■ **DATA IN THIS EXERCISE**
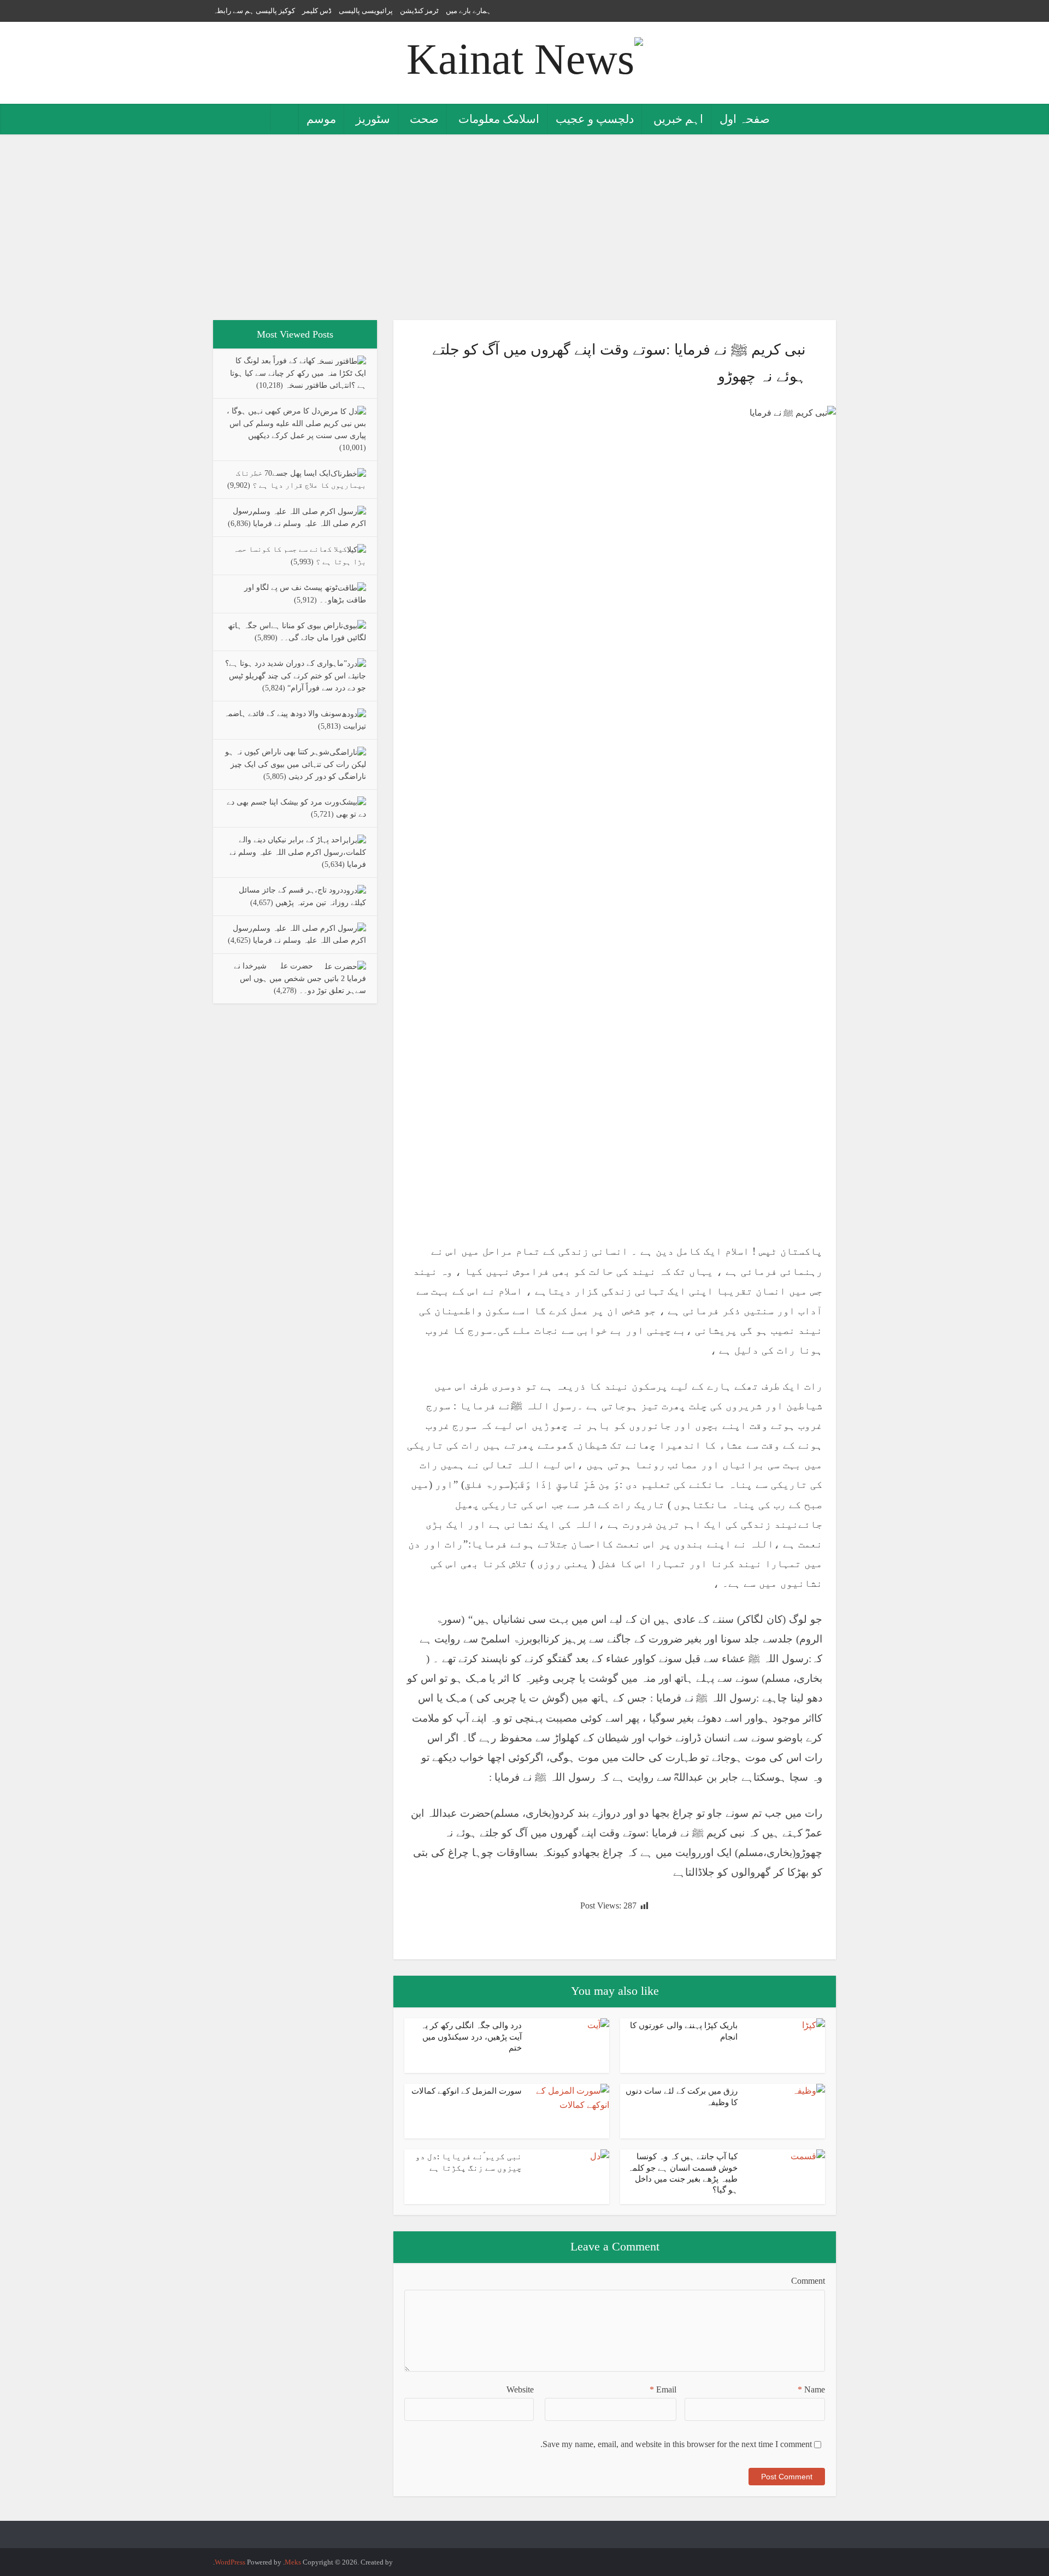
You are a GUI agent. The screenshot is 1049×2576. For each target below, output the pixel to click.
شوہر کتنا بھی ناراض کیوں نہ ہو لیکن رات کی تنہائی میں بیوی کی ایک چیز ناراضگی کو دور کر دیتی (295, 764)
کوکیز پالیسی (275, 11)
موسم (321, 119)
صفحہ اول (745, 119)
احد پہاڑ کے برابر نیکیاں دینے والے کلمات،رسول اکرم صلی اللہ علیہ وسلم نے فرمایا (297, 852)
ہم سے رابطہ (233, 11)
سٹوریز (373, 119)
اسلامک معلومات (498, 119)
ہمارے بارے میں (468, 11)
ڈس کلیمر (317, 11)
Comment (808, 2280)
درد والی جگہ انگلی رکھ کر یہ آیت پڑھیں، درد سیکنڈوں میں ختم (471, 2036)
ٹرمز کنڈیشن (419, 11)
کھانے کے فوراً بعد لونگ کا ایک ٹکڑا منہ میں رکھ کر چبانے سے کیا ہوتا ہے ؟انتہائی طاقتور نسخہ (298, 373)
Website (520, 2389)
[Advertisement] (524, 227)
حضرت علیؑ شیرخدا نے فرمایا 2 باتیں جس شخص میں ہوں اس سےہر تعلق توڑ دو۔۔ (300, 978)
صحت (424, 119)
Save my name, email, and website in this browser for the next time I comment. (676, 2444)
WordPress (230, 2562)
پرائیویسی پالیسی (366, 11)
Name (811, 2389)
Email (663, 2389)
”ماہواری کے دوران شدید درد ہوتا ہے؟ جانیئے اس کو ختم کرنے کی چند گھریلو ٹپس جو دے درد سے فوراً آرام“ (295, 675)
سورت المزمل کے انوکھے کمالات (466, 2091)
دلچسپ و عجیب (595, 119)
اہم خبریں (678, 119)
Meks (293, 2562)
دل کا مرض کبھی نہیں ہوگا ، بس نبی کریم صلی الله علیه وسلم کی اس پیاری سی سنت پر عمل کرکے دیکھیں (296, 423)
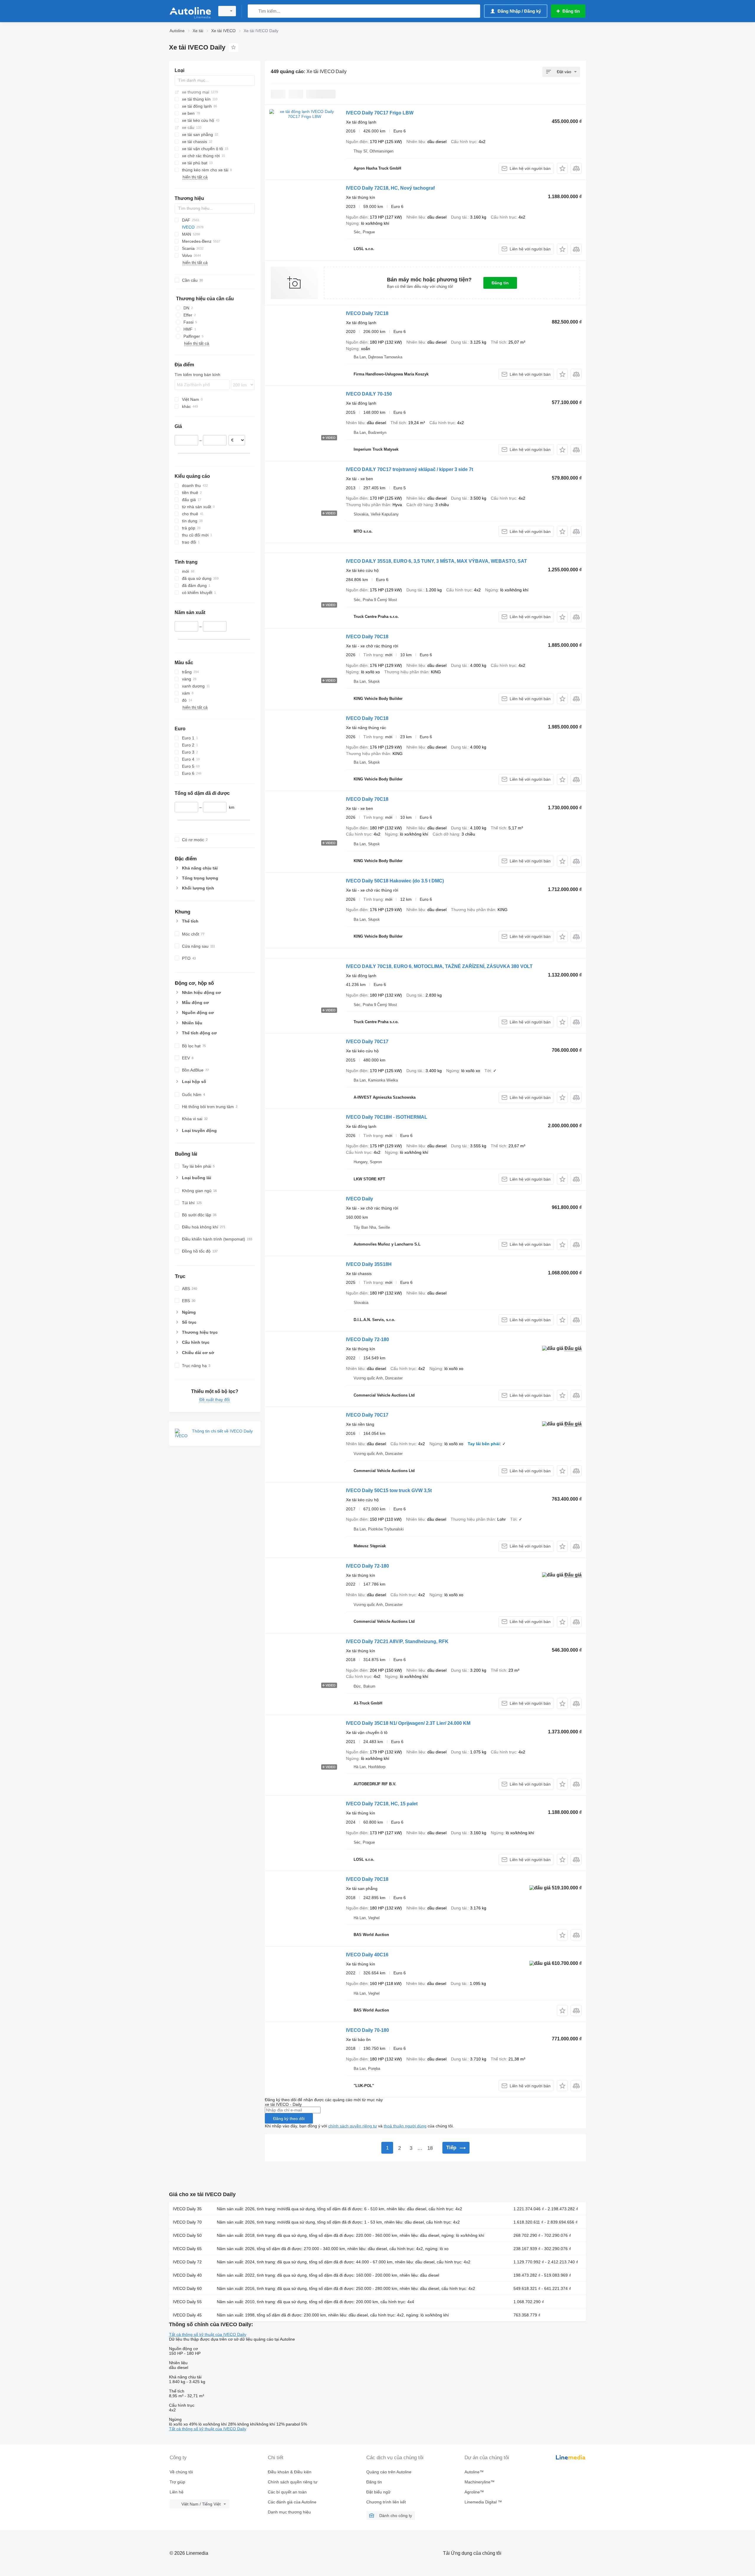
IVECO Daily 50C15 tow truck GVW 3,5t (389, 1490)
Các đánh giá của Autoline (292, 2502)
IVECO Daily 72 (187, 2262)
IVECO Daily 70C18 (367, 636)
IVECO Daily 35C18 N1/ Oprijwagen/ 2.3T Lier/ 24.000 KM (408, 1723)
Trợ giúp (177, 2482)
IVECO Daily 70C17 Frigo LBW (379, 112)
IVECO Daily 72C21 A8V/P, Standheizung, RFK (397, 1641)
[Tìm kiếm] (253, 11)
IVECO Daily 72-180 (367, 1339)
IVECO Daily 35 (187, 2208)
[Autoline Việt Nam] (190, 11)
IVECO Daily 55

■ **WHAT TO WORK ON**
Go through the data above and print exactly the lines from its first line through the line holding "Comment (808, 2280)", both included, leaving pictures aside.

■ **SOLUTION TO THIS PROBLEM**
You are a GUI agent. The screenshot is 1049×2576. For each target below, output the pixel to click.
شوہر کتنا بھی ناراض کیوں نہ ہو لیکن رات کی تنہائی میں بیوی کی ایک چیز ناراضگی کو دور کر دیتی (295, 764)
کوکیز پالیسی (275, 11)
موسم (321, 119)
صفحہ اول (745, 119)
احد پہاڑ کے برابر نیکیاں دینے والے کلمات،رسول اکرم صلی اللہ علیہ وسلم نے فرمایا (297, 852)
ہم سے رابطہ (233, 11)
سٹوریز (373, 119)
اسلامک معلومات (498, 119)
ہمارے بارے میں (468, 11)
ڈس کلیمر (317, 11)
Comment (808, 2280)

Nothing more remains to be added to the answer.